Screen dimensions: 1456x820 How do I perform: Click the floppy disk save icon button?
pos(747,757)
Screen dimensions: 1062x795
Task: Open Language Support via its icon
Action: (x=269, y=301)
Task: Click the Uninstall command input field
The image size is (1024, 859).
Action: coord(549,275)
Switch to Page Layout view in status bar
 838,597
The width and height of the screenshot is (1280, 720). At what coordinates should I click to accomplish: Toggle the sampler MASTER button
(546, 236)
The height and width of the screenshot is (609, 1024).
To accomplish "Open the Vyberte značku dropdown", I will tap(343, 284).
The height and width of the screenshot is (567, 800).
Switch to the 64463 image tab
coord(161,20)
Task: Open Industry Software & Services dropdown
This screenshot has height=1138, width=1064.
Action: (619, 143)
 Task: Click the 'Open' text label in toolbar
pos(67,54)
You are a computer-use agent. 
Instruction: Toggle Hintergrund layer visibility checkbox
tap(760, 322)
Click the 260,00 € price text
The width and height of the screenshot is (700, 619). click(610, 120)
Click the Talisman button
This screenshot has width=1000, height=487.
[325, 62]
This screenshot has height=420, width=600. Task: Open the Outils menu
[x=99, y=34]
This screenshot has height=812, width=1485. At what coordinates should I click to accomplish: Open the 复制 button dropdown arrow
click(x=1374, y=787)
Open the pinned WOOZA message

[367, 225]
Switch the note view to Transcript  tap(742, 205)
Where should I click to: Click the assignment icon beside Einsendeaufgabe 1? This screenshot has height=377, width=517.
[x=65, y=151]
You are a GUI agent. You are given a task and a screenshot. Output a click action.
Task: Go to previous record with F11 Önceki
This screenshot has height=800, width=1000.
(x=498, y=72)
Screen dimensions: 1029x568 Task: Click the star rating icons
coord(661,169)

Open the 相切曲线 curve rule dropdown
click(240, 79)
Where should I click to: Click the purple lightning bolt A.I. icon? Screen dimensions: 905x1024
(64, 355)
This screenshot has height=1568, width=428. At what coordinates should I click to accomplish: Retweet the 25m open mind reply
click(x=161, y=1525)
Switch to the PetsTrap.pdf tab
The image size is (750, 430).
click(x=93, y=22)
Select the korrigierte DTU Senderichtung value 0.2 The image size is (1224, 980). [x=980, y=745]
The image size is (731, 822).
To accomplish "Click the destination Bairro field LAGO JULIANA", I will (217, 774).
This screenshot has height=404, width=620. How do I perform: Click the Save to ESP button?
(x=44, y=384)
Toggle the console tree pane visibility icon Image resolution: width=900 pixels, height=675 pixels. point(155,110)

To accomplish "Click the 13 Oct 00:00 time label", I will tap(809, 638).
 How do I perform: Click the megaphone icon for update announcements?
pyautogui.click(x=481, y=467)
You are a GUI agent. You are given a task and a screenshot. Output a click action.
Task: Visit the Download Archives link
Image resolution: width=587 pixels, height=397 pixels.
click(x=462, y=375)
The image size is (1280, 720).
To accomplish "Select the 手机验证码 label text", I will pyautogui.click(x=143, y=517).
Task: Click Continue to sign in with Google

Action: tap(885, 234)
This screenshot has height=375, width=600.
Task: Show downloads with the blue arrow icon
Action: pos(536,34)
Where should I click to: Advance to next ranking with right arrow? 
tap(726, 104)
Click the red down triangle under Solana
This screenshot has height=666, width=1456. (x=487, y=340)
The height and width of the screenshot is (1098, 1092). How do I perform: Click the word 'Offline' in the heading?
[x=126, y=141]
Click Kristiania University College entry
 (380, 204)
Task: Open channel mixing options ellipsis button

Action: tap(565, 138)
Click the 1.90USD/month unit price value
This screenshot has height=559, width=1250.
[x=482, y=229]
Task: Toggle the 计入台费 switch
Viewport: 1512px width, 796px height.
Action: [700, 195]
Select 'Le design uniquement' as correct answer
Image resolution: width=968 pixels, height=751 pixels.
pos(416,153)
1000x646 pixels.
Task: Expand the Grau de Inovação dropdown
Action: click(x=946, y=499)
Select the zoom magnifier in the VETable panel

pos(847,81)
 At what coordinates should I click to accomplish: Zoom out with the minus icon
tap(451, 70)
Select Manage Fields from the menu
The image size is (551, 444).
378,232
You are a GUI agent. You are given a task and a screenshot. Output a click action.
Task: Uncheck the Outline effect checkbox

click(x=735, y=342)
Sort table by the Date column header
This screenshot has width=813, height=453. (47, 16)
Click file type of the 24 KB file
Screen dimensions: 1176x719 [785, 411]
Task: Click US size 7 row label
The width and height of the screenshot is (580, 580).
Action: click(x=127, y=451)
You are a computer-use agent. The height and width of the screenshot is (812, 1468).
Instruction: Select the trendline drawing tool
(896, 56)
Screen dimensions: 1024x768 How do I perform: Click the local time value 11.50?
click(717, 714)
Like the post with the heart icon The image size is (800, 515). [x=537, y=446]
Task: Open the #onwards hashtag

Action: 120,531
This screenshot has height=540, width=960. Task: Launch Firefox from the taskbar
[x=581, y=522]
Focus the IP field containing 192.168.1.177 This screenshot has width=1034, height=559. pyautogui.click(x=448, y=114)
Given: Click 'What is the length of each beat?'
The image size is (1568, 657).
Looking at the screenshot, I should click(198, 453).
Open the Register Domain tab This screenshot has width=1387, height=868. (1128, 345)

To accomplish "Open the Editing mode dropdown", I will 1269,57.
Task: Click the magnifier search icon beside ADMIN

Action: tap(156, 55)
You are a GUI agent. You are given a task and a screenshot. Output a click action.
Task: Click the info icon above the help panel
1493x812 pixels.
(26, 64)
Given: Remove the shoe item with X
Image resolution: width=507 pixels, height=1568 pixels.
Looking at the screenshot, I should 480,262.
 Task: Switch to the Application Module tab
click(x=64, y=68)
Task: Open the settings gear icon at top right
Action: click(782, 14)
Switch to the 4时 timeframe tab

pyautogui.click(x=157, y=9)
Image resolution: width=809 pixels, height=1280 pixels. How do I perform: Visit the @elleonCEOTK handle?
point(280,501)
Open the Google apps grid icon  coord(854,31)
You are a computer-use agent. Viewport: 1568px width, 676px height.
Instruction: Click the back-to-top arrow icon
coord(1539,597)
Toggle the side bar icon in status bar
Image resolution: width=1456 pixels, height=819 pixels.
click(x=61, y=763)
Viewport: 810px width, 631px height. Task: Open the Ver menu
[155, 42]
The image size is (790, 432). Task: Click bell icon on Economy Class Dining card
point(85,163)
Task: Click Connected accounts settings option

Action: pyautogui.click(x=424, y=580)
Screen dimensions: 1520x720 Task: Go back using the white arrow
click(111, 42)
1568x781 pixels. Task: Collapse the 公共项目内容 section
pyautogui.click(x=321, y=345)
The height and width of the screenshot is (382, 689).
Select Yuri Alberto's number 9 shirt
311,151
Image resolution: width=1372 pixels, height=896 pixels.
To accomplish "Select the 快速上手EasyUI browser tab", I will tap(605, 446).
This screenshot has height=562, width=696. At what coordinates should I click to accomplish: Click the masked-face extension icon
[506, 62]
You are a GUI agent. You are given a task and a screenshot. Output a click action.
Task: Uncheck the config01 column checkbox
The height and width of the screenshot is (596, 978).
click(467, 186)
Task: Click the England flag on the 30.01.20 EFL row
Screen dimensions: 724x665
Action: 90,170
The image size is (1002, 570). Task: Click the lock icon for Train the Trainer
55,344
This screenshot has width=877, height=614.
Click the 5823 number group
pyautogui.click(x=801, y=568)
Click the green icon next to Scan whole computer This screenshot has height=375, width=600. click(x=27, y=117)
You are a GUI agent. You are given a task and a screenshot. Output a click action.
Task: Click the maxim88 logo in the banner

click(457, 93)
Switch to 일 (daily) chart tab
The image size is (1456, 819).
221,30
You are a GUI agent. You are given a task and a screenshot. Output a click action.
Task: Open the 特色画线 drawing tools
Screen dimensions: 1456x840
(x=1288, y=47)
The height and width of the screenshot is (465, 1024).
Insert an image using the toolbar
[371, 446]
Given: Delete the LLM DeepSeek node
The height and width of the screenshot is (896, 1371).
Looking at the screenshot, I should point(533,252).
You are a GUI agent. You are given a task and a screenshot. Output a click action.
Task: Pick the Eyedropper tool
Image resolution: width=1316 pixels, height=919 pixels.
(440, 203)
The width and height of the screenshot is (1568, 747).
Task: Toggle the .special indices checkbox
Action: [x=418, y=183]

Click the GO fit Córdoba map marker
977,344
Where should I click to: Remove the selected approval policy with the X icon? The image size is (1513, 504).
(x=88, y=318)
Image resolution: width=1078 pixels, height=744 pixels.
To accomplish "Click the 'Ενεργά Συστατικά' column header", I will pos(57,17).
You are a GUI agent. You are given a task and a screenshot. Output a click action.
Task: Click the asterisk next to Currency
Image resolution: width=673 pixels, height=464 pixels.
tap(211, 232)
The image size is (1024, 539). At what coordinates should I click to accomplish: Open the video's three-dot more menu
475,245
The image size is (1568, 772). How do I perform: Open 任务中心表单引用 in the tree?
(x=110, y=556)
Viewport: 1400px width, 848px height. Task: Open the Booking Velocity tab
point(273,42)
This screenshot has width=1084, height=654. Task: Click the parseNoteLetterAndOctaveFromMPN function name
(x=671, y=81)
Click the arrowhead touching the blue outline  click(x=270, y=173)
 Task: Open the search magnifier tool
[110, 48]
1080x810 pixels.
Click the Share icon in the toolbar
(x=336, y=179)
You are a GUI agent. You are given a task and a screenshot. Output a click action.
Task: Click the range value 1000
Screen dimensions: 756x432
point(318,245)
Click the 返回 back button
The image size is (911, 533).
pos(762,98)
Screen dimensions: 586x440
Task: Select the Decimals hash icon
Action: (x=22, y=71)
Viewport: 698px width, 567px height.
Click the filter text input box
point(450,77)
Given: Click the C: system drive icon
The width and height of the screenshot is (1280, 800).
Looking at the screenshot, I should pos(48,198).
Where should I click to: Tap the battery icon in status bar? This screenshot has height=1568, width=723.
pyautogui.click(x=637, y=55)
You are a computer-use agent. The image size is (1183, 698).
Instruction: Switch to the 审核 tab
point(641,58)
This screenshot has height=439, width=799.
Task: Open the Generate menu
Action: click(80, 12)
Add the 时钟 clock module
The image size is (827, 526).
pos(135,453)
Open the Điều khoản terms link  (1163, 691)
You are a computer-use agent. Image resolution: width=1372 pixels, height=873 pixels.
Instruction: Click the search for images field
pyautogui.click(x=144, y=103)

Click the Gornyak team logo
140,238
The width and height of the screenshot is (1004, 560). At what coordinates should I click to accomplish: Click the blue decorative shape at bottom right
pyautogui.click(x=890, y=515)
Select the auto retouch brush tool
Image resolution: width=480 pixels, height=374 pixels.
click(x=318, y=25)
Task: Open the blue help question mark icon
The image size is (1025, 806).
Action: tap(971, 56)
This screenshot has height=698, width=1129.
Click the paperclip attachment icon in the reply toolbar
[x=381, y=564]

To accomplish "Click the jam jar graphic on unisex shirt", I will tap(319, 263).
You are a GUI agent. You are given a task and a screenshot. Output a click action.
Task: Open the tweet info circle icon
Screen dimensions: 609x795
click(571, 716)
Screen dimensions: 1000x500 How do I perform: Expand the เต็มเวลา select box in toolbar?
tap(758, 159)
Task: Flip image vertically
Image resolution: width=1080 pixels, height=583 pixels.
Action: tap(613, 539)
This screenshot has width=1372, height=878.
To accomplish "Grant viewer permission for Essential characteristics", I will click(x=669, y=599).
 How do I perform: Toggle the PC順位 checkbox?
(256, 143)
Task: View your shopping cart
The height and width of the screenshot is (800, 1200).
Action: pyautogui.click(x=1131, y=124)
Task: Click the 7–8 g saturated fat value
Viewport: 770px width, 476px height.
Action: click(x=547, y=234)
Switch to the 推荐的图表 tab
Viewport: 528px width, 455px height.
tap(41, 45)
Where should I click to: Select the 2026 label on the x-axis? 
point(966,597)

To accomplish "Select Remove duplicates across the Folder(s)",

TO BE DONE = Quote the data verbatim from its very beginning through the line containing "Action: (x=269, y=301)", with both the first line and that line included.

RESPONSE =
Screen dimensions: 1456x820 How do I perform: Click the floppy disk save icon button?
pos(747,757)
Screen dimensions: 1062x795
Task: Open Language Support via its icon
Action: (x=269, y=301)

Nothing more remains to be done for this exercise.